Why do servers have aliases?
One reason for using this could be to make a computer look as though it is multiple computers, so for example you could have one server that is acting as both a gateway (router) and a DHCP server and DNS using three different IP addresses, perhaps with a future plan to use a hardware router and to move the …
What is alias in server?
A domain alias is an additional/alternate domain name created for the primary domain of the website. For example, if domain name for your website is example.net, you can register another domain name for the same website – example.com and have it point to the location of example.net.
What is Zone apex in AWS?
A zone apex record is a DNS record at the root of a DNS zone, such as ‘example.com. without having to change DNS or client configurations. If you are using Amazon Route 53 to manage your hosted zone, AWS provides alias record sets to redirect your zone apex requests to an AWS service DNS name.

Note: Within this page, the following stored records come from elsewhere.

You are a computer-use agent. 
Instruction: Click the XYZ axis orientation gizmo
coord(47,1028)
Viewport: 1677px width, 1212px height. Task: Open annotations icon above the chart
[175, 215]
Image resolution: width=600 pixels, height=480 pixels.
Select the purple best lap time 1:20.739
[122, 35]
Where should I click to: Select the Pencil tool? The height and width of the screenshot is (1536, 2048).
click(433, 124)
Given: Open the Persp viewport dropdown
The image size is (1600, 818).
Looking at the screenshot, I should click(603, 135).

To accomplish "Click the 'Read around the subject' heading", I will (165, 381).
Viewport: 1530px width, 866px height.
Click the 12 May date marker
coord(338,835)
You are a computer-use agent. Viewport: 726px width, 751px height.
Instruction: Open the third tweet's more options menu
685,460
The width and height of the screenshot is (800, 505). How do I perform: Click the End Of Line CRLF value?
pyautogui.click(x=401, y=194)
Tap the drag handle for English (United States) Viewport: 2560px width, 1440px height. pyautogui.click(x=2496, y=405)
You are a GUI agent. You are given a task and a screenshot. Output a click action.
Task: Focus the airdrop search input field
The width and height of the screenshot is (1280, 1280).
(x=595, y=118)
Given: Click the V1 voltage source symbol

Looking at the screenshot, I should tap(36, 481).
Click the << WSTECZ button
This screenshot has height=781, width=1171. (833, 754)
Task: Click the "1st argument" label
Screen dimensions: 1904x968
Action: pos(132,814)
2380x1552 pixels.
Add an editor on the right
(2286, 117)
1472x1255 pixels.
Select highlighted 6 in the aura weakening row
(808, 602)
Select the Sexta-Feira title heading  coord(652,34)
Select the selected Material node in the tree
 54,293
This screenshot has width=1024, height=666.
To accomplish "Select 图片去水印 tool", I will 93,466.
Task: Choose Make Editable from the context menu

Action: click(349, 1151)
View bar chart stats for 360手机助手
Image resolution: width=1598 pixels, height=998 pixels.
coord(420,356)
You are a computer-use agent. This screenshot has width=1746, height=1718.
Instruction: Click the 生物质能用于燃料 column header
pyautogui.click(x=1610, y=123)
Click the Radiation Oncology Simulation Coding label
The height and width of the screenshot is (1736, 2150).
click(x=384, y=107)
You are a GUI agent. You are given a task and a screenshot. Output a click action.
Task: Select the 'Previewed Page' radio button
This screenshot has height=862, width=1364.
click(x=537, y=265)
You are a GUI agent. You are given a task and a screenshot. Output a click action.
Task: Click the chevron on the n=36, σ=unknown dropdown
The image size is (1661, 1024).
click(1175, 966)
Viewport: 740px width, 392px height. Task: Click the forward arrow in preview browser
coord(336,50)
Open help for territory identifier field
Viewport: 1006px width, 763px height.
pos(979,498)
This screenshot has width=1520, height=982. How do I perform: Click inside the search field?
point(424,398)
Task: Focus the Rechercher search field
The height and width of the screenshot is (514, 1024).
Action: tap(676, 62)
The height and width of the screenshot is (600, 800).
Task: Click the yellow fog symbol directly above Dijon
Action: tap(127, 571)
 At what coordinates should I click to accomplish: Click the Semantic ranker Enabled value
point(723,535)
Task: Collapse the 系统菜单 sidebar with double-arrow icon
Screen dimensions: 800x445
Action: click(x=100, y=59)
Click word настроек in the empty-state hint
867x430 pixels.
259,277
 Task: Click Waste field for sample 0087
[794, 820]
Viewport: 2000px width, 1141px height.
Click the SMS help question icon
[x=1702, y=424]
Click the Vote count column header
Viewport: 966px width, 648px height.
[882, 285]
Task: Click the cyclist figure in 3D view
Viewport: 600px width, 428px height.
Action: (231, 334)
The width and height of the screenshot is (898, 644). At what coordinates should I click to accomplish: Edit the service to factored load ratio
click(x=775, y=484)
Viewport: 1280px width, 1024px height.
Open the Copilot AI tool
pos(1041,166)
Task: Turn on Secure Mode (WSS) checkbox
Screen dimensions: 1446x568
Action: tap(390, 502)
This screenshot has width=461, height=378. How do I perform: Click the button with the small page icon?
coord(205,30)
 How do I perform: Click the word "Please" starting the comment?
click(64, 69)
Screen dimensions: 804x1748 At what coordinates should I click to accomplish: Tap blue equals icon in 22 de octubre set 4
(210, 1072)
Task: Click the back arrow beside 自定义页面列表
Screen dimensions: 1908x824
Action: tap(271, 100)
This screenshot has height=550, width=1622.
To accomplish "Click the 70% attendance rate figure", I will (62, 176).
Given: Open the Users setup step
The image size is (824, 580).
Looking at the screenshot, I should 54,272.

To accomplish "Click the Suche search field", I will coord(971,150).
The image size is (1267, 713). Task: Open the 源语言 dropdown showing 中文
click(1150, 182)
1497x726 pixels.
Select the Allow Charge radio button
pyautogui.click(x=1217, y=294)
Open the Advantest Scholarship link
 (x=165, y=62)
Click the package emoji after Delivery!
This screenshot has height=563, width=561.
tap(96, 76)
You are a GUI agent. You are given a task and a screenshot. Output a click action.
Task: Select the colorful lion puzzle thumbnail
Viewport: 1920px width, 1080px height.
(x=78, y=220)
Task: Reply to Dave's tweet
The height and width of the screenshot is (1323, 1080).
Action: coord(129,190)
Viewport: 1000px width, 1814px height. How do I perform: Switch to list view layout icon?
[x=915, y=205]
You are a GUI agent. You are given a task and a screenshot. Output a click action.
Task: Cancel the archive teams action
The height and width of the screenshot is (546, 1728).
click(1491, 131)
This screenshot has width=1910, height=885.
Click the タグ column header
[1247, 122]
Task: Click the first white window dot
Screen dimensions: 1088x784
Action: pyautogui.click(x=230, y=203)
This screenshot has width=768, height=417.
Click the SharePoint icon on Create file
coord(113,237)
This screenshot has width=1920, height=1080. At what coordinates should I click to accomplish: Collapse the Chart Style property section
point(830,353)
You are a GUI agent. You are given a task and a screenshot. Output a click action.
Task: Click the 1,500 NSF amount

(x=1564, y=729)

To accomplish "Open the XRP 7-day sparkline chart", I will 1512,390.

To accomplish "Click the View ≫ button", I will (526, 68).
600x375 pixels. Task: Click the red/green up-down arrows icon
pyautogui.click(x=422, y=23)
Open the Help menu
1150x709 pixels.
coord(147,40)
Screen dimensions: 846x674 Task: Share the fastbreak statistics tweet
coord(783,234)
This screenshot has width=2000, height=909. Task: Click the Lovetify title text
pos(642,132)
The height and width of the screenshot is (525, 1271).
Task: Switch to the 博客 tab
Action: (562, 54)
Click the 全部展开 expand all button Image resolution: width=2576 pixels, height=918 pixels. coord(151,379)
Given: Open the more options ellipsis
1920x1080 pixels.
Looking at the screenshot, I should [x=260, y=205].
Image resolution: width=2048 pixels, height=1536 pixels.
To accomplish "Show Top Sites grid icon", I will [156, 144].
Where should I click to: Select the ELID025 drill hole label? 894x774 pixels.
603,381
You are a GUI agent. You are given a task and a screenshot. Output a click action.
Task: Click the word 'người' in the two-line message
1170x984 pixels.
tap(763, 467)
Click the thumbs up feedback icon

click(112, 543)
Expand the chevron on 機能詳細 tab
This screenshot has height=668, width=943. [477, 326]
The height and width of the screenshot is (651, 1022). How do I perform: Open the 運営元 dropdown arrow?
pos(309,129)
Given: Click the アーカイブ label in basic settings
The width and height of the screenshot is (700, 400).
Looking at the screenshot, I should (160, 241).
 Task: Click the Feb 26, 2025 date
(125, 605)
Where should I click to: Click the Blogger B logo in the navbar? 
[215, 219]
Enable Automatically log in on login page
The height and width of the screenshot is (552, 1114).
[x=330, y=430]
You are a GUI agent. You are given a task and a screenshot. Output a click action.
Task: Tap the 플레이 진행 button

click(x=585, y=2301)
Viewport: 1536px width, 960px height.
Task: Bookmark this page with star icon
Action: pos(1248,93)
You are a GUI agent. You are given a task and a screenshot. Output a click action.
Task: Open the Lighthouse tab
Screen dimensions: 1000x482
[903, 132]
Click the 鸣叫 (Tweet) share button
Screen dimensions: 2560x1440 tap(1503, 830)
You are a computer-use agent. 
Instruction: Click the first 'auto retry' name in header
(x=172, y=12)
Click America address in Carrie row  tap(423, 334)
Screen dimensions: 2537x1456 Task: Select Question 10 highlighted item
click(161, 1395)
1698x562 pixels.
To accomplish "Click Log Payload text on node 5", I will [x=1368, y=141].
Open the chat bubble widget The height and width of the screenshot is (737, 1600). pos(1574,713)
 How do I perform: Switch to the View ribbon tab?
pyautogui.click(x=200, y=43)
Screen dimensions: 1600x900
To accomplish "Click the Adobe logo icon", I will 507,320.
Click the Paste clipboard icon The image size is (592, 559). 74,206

What is a record Route 53?
With Amazon Route 53, you can create and manage your public DNS records. Like a phone book, Route 53 lets you manage the IP addresses listed for your domain names in the Internet’s DNS phone book. Route 53 also answers requests to translate specific domain names like into their corresponding IP addresses like 192.0.
What is difference between a record and CNAME?
An A record is the actual record. The name is resolved to the corresponding IP address. CNAME records (short for Canonical Name) map your hostname to another hostname. It is useful for pointing many hosts to the same place and updating them easily.
Why is Route 53 used?
Amazon Route 53 is a highly available and scalable cloud Domain Name System (DNS) web service. It is designed to give developers and businesses an extremely reliable and cost effective way to route end users to Internet applications by translating names like into the numeric IP addresses like 192.0.
What are Amazon Route 53 Alias Records?
Amazon Route 53 alias records are mapped internally to the DNS name of alias targets such as AWS resources. Route 53 monitors the IP address associated with an alias target’s DNS name for scaling actions and software updates.
What is Route 53 in AWS?
Amazon Route 53. Amazon Route 53 is a highly available and scalable cloud Domain Name System (DNS) web service.
What TTL value does Route 53 use for Alias Records?
If an alias record points to another record in the same hosted zone, Route 53 uses the TTL of the record that the alias record points to. For more information about the current TTL value for Elastic Load Balancing, go to Request routing in the Elastic Load Balancing User Guide and search for “ttl”.
Why does Route 53 return SERVFAIL/refused rcode error when creating Alias Records?
Route 53 follows the pointer in an alias record only if the record type matches. To create an alias record for a CNAME record, the alias target must resolve to a CNAME value. Even if you create an invalid CNAME (ALIAS) record, Route 53 can’t resolve the IP address of the endpoint. As a result, Route 53 returns an SERVFAIL/REFUSED RCODE error.